TASK DIRECTIONS
Scan the records beneath this line for the line holding "Task: Emulate print styles via printer icon" and the line holding "Image resolution: width=2271", then transcribe exactly those two and all lines between.
##### DATA FOR THE TASK #####
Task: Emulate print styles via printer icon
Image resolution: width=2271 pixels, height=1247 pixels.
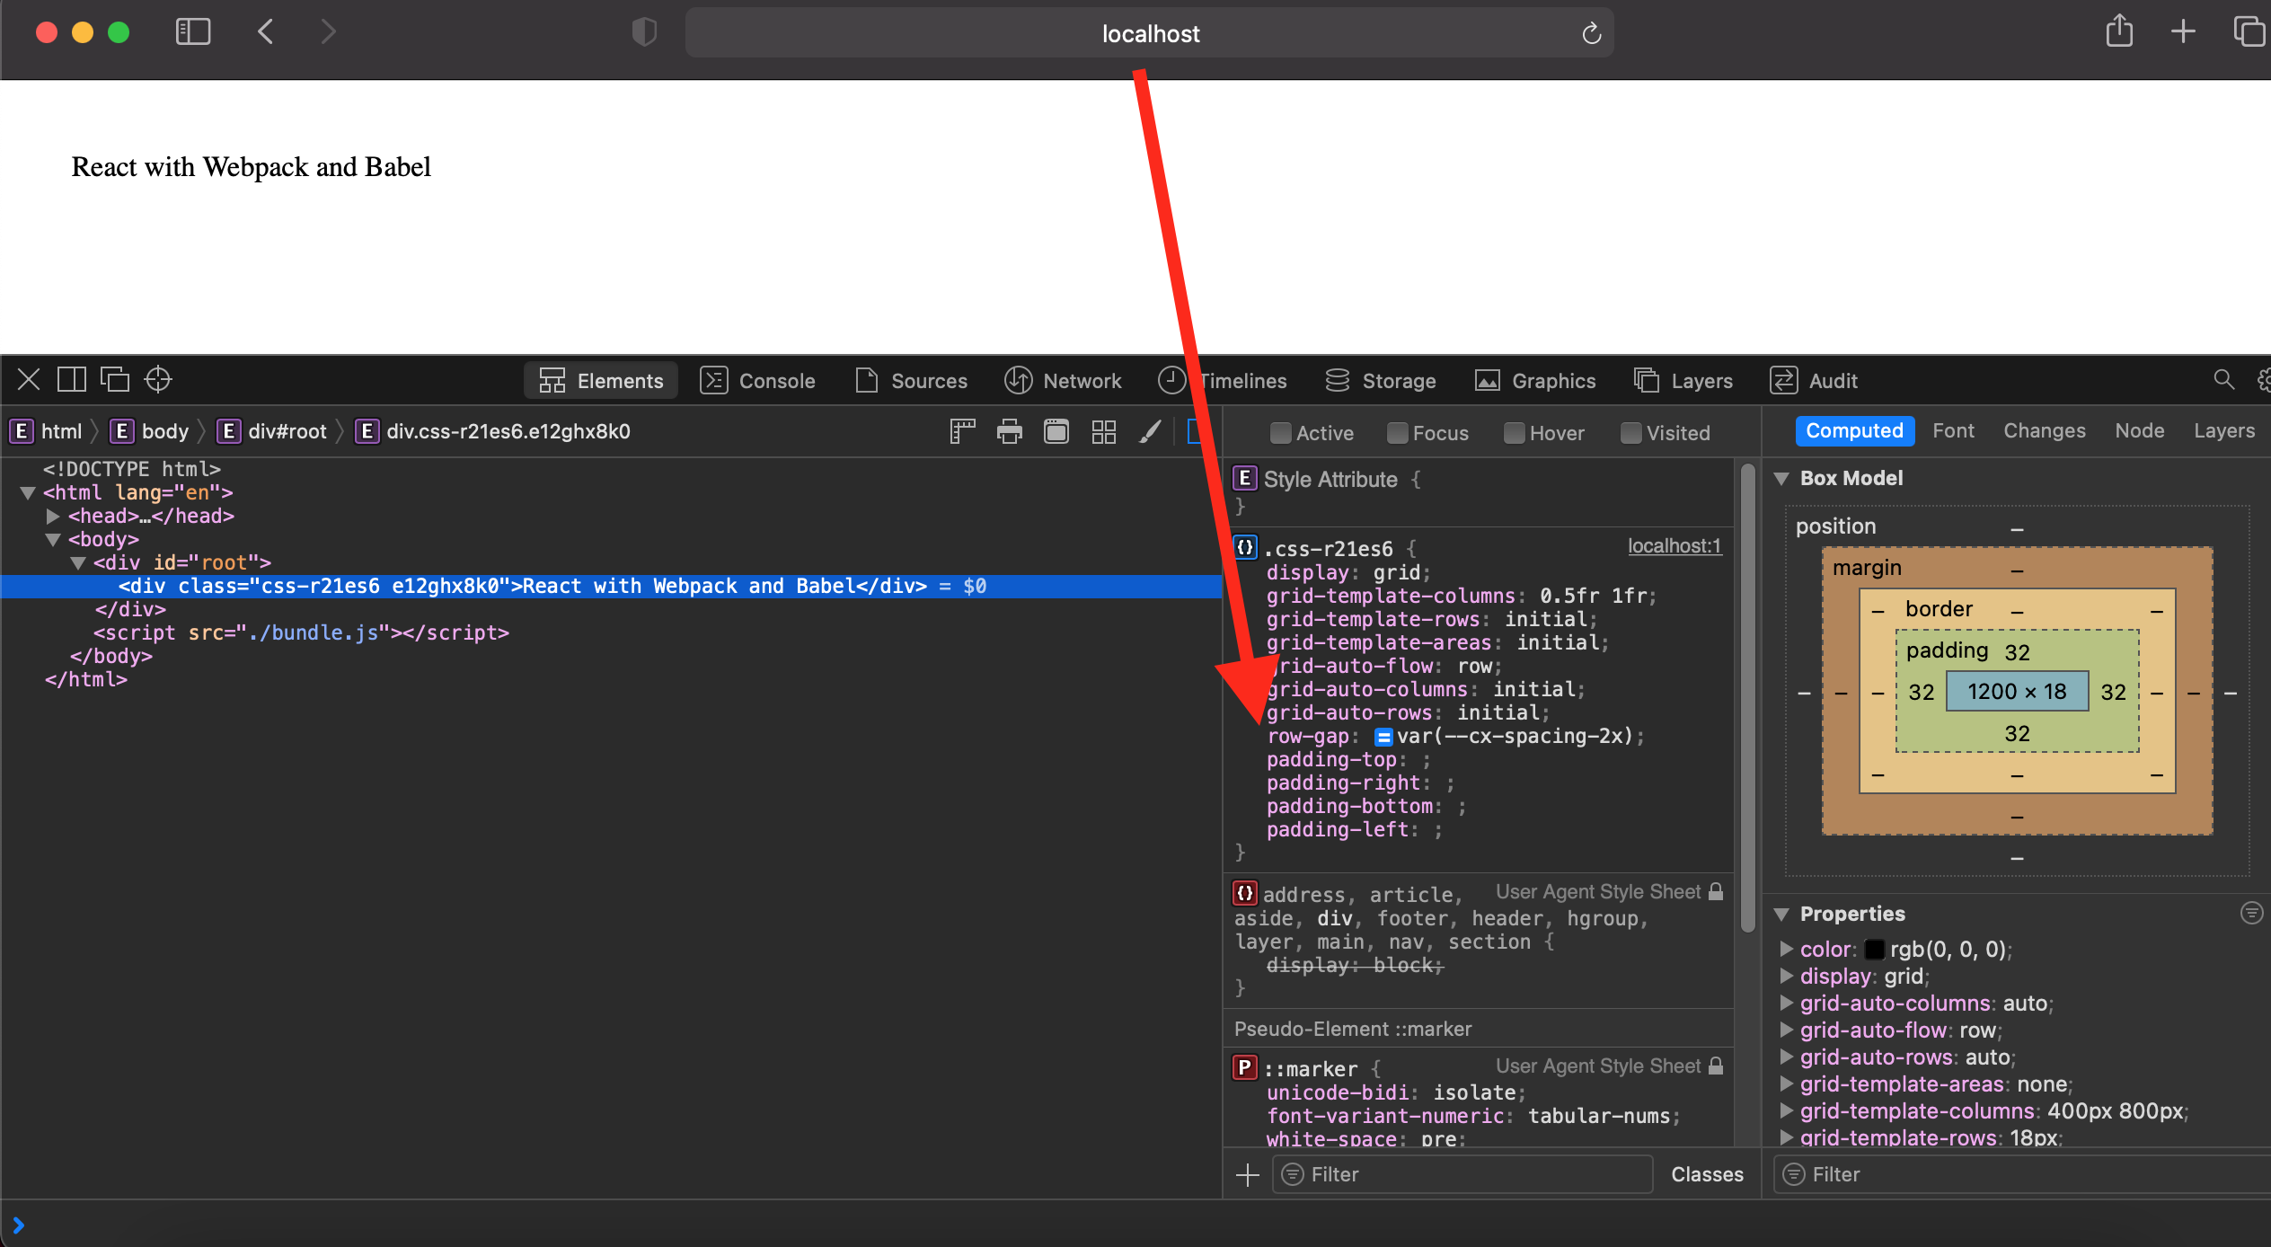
#####
##### DATA FOR THE TASK #####
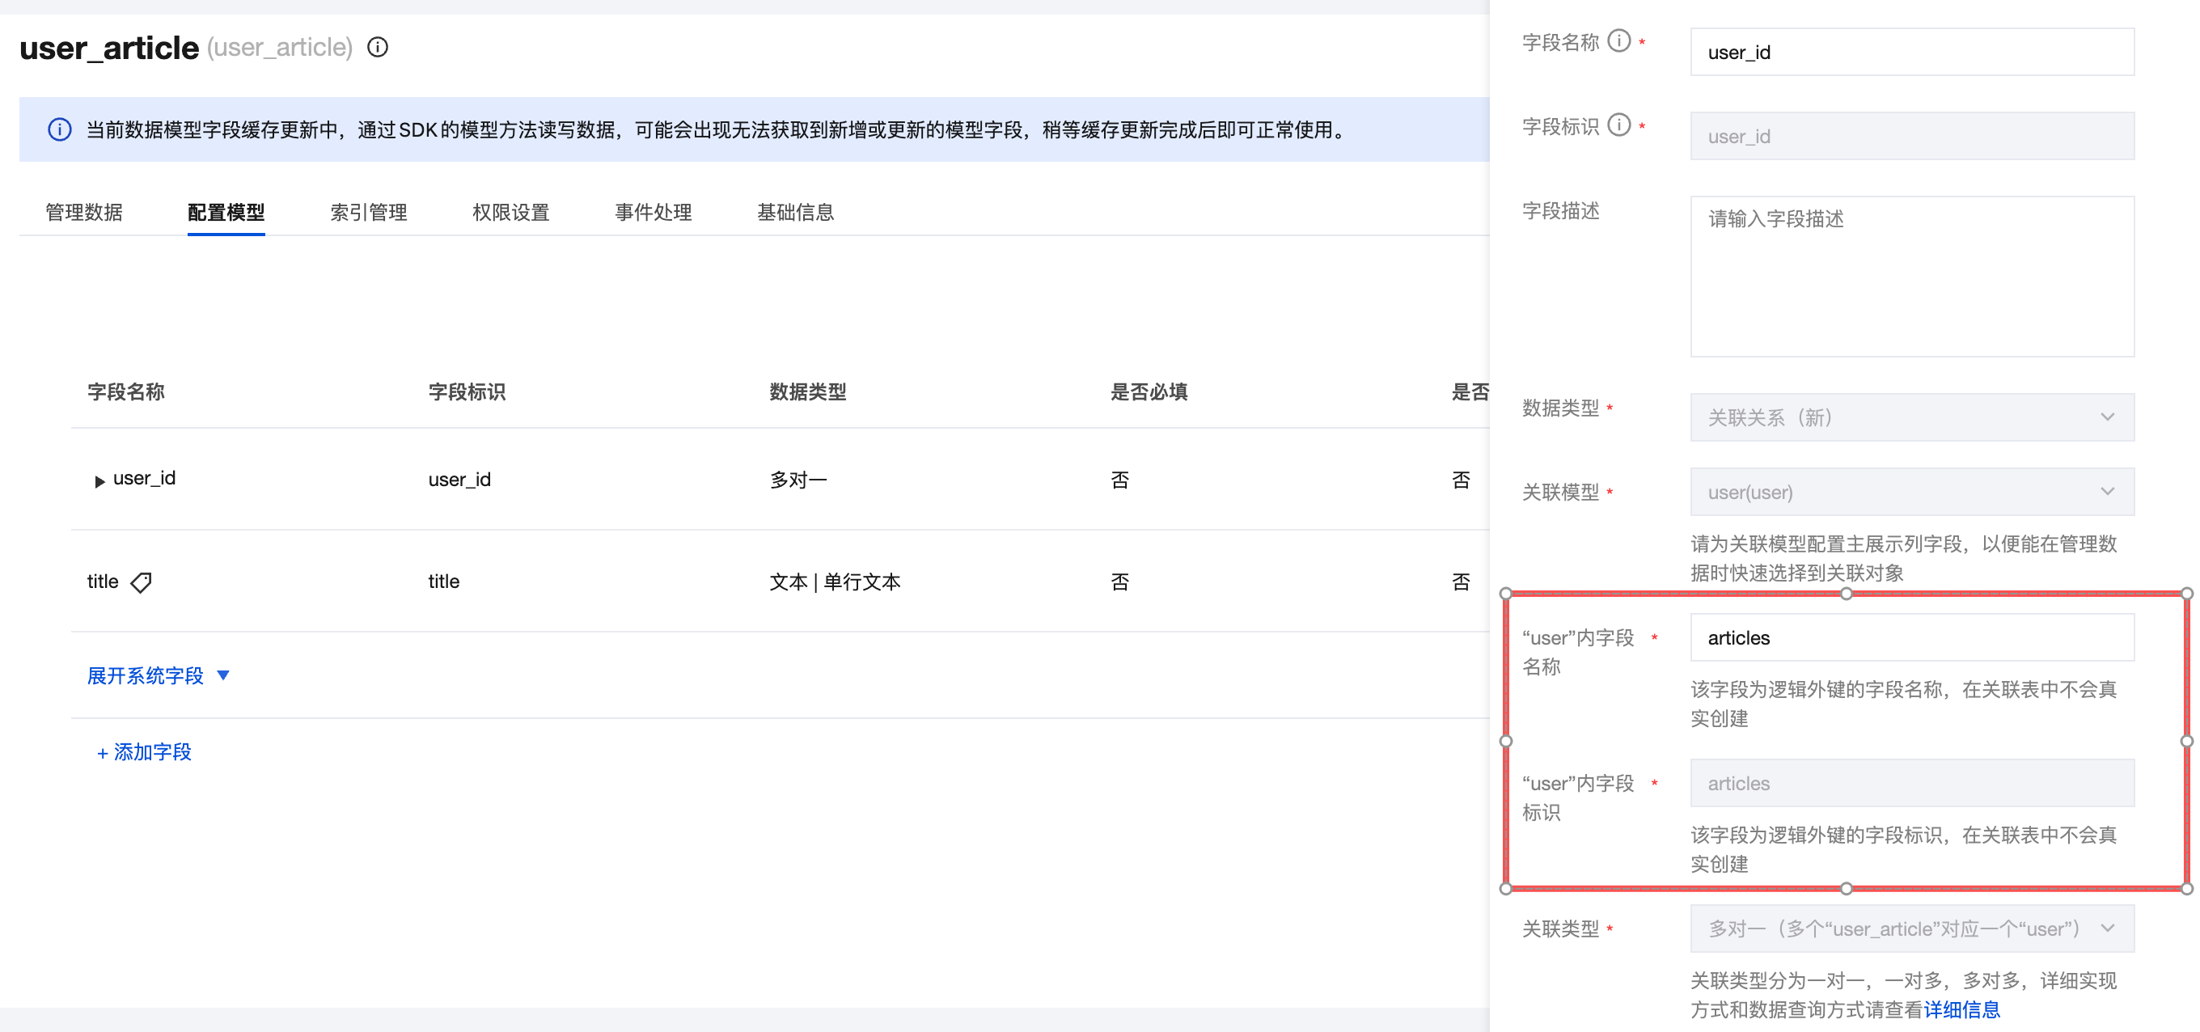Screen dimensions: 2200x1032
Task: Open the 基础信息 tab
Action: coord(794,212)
#####
##### DATA FOR THE TASK #####
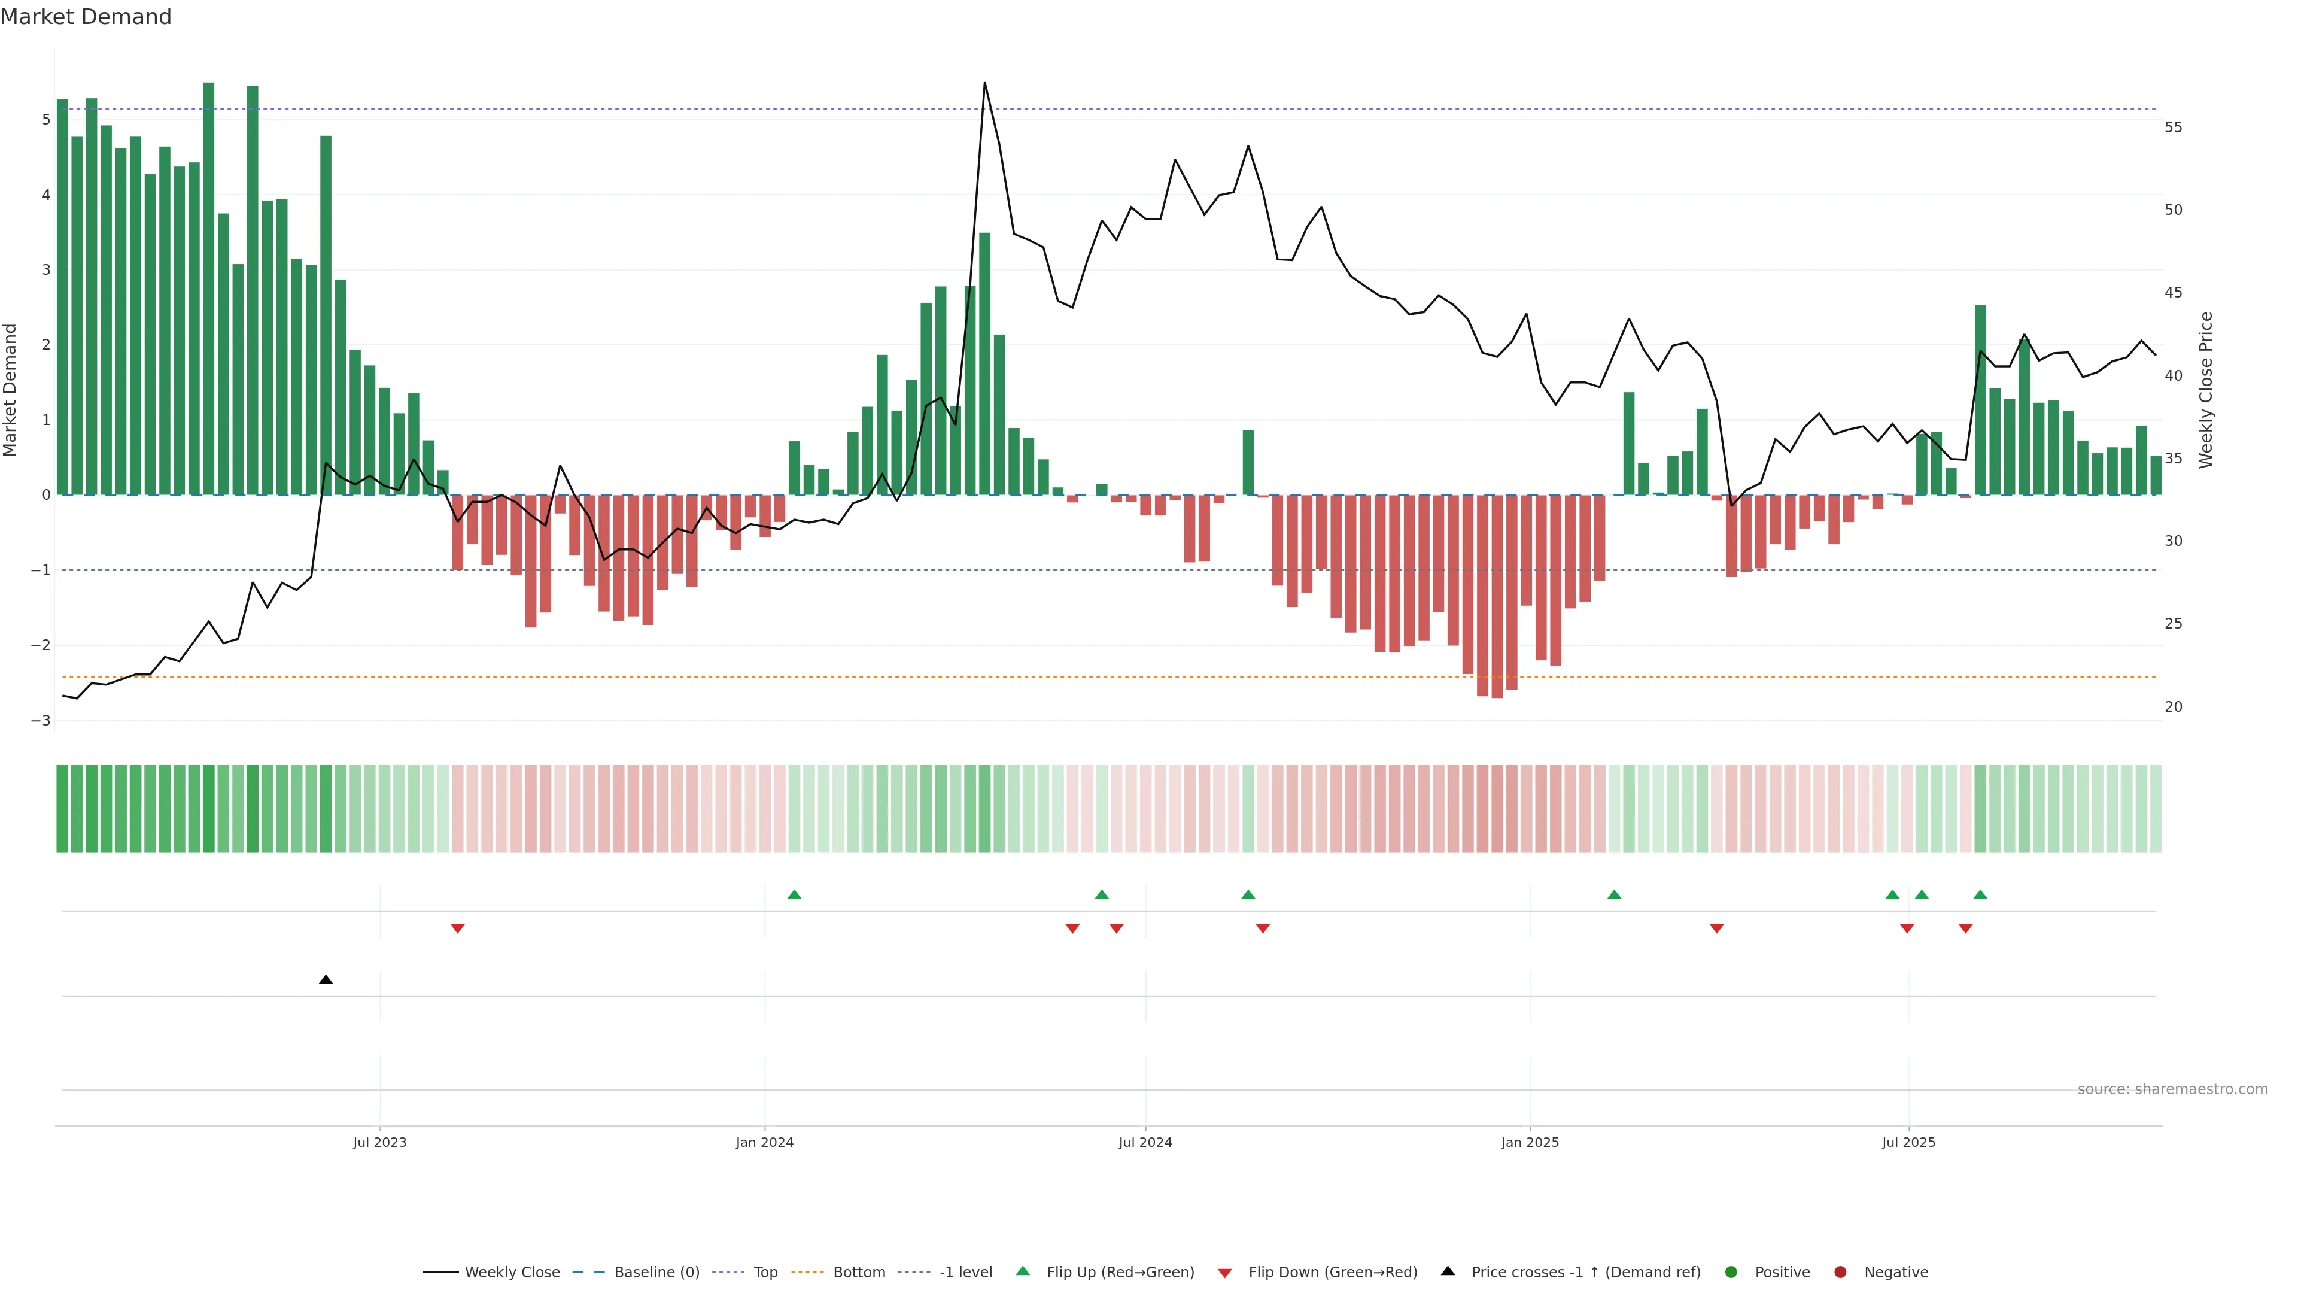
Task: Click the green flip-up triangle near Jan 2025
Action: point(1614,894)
#####
FINAL ANSWER
Task: Emulate print styles via printer icon
Image resolution: width=2271 pixels, height=1247 pixels.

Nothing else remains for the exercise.